[SoundStage!]Factory Tour
Feature Article

October 1999

Thiel Audio Factory Tour
by Marc Mickelson

 

Drivers and design


CS7.2 coaxial tweeter/midrange driver

I also spent part of my time with Jim Thiel in his office/lab talking about speaker and driver design. As any audiophile worth his tweaks knows, Jim Thiel is known for his rigorous method, which is to say that he designs by measurement and ear. A quick glance around his office will reveal amplifiers, test equipment, drivers, parts to drivers and two computers: a Macintosh and a PC. It’s on the Mac that Thiel does the bulk of his computer work, having developed a series of Excel spreadsheets that allow him to plug in values and then which spit out thousands of line of code that can be uploaded to the CNC machines for the creation of speakers. This programming skill would be enough for some people, but for Jim Thiel it’s only a sideline. His enthusiasm for speaker technology is obvious as he crawls under his desk to pull out a few prototype cones to show me. He’s like that kid in high school who was always in the lab going far beyond the experiments that we all were doing for grades, and he has a strong element of the science teacher in him too, explaining the intricacies of his work to a greenhorn like me with incredible patience.


Prototype with crossover
mounted outside cabinet

In terms of engineering principles, Thiel values flat frequency response, low distortion, wide dispersion and preservation of phase and time information.
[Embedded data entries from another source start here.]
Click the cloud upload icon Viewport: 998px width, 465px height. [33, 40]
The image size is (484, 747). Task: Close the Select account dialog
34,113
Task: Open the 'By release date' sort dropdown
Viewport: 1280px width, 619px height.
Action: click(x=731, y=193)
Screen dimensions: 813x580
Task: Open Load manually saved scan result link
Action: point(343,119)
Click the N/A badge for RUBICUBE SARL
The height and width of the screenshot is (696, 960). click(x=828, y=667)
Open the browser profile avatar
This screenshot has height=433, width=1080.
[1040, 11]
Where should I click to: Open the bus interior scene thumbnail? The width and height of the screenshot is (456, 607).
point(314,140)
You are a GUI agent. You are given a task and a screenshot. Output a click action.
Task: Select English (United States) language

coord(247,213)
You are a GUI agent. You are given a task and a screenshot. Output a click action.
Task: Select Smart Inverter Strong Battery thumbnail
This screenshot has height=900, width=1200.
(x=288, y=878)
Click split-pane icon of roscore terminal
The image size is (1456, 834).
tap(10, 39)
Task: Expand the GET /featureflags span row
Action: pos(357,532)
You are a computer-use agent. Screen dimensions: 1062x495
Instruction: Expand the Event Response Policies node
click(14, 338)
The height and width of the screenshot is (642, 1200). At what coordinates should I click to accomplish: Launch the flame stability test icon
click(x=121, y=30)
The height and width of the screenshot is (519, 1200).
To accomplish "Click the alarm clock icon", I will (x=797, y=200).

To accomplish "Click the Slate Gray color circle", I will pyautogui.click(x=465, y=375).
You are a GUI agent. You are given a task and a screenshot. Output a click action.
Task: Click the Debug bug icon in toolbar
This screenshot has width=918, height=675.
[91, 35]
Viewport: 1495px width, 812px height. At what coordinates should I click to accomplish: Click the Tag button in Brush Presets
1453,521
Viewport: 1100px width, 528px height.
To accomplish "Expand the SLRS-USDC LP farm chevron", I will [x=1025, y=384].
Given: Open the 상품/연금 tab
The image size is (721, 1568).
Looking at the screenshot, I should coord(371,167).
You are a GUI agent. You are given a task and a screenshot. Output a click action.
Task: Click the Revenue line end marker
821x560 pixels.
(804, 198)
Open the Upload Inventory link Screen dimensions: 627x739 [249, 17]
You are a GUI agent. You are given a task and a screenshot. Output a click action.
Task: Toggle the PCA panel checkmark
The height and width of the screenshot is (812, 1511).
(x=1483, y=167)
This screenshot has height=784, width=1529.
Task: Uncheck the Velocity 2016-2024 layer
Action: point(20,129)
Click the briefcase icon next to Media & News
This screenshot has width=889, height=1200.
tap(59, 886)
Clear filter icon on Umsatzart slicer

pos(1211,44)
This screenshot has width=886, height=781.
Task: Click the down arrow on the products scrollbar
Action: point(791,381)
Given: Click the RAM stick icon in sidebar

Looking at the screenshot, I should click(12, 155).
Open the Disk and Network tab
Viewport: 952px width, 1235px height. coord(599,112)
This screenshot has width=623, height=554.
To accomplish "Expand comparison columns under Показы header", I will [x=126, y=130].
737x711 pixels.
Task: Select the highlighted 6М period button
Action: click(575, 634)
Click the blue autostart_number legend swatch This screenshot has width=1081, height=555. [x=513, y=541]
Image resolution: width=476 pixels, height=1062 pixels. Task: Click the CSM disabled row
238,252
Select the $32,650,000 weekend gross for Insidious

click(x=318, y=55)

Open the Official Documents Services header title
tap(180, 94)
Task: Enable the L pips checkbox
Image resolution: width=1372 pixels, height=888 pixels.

To accomplish these and other design principles, he designs in a methodical fashion, developing the drivers for a new speaker first, then the cabinet, and then the crossover. Next comes a prototype with its crossover mounted outside the cabinet for tweaking purposes. Measurements are taken at all points along the way, over 30,000 of them on the CS6 during its development, for instance. Finally, the listening phase takes place. Thiel admits that it is possible to make a product that measures well but sounds bad, and vice versa, so listening is as important but not more important than taking measurements, which help you "solve the real problem."

In the days before Thiel (the company) began making its own drivers, Jim Thiel would have to wait a month before his suppliers could make a prototype driver for him to work with. Now the whole process can be done in three hours, and it was my sense that this, and not the desire to have the capability to make drivers in house, is what drove Thiel to create their own drivers. Once again, efficiency reigns supreme: not only can the company now make prototypes faster, they can also make drivers to their exact specifications and needs, which in Thiel’s case means drivers with short-coil, long-gap motor systems; aluminum diaphragms of various optimized shapes; and powerful magnets. Why aluminum when polypropylene and Kevlar are so popular with other speakers? Greater compressive strength and stiffness. Thiel has experimented with a vast number of materials and found only one that’s superior to aluminum: beryllium, which is impossible to form, so it has to be machined and thus would add a great amount of cost to each driver.


Cart o' woofers

Thiel advocates the use of coaxial tweeter/midrange drivers, which are tougher to design than either a tweeter or midrange alone but bring benefits that offset the difficulty. The suspension of the CS7.2's tweeter, which sits at the center of the midrange, is particularly interesting. It's of a low-loss rubber that’s much wider and thinner than normal, allowing greater linear excursions and increasing dynamic range by 15dB. Because of the short-coil, long-gap motor system, the driver's magnetic field has to be greater, so Thiel uses four radially magnetized neodymium magnets that together produce a much stronger field than one large standard magnet.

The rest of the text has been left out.